El primer día del Año Nuevo, como ya es habitual, transmitimos el discurso del jefe de Estado a toda la nación. La máxima autoridad de Eslovaquia, Peter Pelegrini, se dirigió a los ciudadanos con estas palabras:
Queridos eslovacos y eslovacas, queridos conciudadanos:
Ante todo, permítanme desearles a todos un Año Nuevo en paz y una salud férrea durante todo el 2026.
Ojala puedan estar rodeados de personas a las que aman, en quienes pueden confiar y que los apoyan en los momentos difíciles. Que sus vidas sean lo mejor posible y que disfruten de tantos momentos hermosos y agradables como puedan a lo largo del año, lo cual será una fuente de alegría y satisfacción interior.
El presidente considera que 2025 ha sido un aňo turbulento, lleno de contrastes. Mientras los ciudadanos se unen y sacan adelante el país con su trabajo y dedicación, los políticos a menudo construyen muros, generan odio y no resuelven los problemas reales. Sin embargo, el presidente se opone firmemente a que se presente Eslovaquia como un país donde es imposible vivir. Advierte que el negativismo y la frustración generalizados son una amenaza para el desarrollo futuro.
Existe un gran riesgo de que la sociedad eslovaca pierda gradualmente algo que ha constituido la base de sus valores naturales durante siglos: la pertenencia, la ayuda al prójimo, la solidaridad intergeneracional, la humanidad y la decencia mutua. Estas fueron las cualidades que nos caracterizaron durante muchos años, las que nos inculcaron nuestros padres y con las que crecimos. Si perdemos esta lucha, si perdemos la batalla diaria contra el odio, también perderemos nuestra propia identidad eslovaca.
El presidente llamó la atención sobre el poder destructivo de las redes sociales, donde el mal se propaga seis veces más rápido que el bien, provocando la pérdida de la identidad eslovaca basada en la decencia.
Me gustaría que incluso las críticas justificadas, solo por nuestra oposición a un oponente político, no nos cegaran hasta el punto de impedirnos disfrutar de las cosas que realmente valen la pena. Intentemos ver las noticias sobre la construcción de nuevos hospitales, la apertura de nuevos tramos de carreteras o la reconstrucción de escuelas desde la perspectiva de que estos proyectos realmente mejoran nuestras vidas. Puede que lleguen un poco más tarde de lo que nos gustaría, pero volver constantemente al pasado no nos lleva a ninguna parte.
En un contexto global, resaltó la seguridad de la República Eslovaca como uno de sus mayores valores, a menudo más valorada por los extranjeros que por los propios residentes locales. Pide que se ponga fin al menosprecio fácil de la sanidad y la educación. Nos recuerda que, a pesar de las deficiencias, tenemos acceso a una atención y una educación de primer nivel que son inaccesibles económicamente en otras partes del mundo.

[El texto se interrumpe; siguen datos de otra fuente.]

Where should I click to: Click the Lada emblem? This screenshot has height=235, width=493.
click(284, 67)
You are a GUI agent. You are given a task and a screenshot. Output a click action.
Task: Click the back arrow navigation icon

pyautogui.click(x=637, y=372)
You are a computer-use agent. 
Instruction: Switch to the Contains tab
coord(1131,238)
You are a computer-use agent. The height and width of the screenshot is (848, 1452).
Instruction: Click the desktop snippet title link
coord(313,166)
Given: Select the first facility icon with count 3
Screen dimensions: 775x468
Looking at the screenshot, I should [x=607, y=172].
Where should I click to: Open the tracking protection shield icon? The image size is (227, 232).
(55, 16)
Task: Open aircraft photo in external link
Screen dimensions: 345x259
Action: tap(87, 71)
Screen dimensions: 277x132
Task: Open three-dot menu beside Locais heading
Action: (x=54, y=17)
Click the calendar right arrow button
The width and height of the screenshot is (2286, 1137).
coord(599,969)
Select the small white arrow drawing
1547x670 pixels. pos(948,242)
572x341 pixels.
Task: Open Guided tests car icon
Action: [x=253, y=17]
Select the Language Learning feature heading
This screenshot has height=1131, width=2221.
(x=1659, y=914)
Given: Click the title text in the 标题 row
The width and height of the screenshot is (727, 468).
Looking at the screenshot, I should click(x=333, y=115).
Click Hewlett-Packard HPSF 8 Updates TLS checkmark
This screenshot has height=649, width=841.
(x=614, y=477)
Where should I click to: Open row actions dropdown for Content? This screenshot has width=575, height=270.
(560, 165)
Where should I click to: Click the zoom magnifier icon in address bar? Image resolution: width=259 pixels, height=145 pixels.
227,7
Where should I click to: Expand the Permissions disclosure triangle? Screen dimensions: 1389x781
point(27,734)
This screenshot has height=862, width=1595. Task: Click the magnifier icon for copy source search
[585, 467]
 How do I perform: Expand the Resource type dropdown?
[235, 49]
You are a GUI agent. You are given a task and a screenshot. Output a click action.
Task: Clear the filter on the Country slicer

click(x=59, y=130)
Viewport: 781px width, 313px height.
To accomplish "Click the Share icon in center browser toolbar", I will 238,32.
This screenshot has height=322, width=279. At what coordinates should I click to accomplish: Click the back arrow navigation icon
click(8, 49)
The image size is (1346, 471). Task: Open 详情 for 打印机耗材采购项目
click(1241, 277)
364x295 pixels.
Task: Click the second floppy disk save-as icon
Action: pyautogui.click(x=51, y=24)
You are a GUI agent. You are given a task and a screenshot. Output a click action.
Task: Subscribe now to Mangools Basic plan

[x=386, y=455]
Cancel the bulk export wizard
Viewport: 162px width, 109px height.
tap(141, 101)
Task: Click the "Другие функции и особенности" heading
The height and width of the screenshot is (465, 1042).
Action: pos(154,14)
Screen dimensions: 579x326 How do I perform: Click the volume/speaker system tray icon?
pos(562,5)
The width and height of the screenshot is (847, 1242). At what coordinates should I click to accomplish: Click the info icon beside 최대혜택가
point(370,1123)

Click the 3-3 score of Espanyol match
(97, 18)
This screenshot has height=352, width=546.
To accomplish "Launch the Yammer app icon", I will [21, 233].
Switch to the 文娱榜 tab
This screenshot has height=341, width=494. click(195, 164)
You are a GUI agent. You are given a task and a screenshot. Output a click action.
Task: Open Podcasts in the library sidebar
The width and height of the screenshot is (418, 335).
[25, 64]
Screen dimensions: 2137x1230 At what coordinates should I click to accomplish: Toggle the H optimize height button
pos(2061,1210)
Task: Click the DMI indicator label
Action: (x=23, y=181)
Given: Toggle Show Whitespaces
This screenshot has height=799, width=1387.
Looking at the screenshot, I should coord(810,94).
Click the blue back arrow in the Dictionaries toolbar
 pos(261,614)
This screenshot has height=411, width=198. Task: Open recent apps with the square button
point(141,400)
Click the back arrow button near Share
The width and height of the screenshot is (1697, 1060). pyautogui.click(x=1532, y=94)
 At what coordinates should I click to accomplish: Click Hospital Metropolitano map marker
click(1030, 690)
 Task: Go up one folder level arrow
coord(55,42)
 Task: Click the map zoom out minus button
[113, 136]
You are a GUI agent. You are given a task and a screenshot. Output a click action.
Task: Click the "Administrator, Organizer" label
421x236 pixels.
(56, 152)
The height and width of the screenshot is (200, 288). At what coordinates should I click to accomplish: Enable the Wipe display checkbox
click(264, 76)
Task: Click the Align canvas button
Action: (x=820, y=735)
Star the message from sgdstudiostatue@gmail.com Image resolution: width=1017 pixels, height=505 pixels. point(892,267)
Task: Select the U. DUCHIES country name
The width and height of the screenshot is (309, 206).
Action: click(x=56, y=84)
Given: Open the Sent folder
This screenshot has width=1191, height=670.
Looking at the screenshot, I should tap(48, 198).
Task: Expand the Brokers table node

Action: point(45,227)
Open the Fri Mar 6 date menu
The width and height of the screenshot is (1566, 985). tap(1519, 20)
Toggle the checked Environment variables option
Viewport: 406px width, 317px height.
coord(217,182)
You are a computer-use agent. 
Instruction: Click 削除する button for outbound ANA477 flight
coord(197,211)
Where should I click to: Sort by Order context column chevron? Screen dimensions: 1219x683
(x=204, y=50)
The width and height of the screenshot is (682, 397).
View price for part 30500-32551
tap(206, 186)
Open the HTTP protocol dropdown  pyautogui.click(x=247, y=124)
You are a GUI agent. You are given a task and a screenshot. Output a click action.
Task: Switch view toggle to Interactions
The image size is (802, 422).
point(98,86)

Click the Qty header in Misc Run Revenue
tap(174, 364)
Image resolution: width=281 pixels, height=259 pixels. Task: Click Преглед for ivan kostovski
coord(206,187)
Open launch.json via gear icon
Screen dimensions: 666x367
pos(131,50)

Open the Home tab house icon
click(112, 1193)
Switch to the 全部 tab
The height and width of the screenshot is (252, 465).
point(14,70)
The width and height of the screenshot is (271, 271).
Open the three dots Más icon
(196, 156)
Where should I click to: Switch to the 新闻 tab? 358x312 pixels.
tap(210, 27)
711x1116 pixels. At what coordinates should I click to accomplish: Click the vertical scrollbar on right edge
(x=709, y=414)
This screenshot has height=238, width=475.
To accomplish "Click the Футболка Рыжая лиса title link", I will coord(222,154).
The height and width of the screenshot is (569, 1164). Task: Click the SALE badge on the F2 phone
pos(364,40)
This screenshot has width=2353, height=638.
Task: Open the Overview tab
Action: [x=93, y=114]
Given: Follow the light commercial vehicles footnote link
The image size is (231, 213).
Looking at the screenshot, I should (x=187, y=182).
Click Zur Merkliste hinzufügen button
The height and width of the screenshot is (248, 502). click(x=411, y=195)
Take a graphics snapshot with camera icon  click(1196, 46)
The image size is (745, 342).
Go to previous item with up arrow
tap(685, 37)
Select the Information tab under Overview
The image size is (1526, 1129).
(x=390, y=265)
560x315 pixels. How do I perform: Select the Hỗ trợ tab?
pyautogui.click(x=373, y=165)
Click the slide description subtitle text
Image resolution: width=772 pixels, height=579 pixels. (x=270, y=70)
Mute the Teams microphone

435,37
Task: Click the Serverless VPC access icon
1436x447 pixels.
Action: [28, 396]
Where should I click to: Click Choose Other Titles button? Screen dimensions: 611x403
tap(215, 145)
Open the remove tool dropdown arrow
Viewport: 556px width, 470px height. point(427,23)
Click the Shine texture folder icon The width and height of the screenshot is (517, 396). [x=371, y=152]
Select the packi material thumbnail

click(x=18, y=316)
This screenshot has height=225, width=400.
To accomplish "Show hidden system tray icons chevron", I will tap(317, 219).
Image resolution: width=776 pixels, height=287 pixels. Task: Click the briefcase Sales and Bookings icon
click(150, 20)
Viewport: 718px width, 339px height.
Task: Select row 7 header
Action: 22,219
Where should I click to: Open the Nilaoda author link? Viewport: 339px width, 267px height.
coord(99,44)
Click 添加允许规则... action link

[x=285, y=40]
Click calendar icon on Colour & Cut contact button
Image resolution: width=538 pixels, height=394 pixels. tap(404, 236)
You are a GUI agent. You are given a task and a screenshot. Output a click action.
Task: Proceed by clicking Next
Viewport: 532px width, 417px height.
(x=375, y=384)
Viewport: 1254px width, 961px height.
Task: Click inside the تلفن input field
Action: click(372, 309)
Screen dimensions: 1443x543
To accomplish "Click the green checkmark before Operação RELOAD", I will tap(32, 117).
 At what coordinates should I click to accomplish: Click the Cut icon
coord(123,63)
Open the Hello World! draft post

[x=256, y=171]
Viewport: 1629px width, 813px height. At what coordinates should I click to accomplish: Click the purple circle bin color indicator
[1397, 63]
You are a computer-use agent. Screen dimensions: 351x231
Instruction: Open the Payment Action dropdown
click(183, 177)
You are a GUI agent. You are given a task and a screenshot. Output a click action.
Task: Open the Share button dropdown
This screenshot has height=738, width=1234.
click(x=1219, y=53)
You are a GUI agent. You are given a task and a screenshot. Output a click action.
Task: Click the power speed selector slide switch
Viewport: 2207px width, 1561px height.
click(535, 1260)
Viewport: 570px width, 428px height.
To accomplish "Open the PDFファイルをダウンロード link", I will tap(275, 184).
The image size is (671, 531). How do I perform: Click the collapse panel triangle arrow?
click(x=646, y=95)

Como presidente, visito muchos países en diferentes partes del mundo. Y con mucha frecuencia, incluso en los países más desarrollados, escuchamos recomendaciones: “No paseen de noche, tengan cuidado, es una zona peligrosa“. Sin embargo, Eslovaquia sigue siendo uno de los países más seguros del mundo y es un gran activo que vale la pena apreciar, y que cada vez más aprecian los extranjeros que nos visitan. Es una sensación muy agradable no tener que preocuparnos por la seguridad de nuestros hijos camino al colegio, la de nuestros abuelos en casa o la nuestra al pasear por la ciudad o por los mercados navideños.
Al final de su alocución de Año Nuevo, el presidente de la República, Peter Pellegrini, llamó a los ciudadanos a no renunciar a la vida en Eslovaquia bajo la presión de los problemas, ya que el hogar y
Por eso, creo firmemente que al año anterior, un aňo de contrastes y negativismo, le seguirá un nuevo año de paz, tranquilidad y prosperidad. Confío en que, gracias a las historias positivas de la gente, traeremos al nuevo año esperanza, comprensión y respeto por los demás.
Unámonos por los buenos pensamientos. Eslovaquia es nuestra patria, vivimos aquí y aquí forjemos juntos un futuro mejor.
Que todos y cada uno de ustedes tengan muchos éxitos, que la República Eslovaca prospere y que estemos más unidos que nunca como nación. Que Dios nos ayude en esto.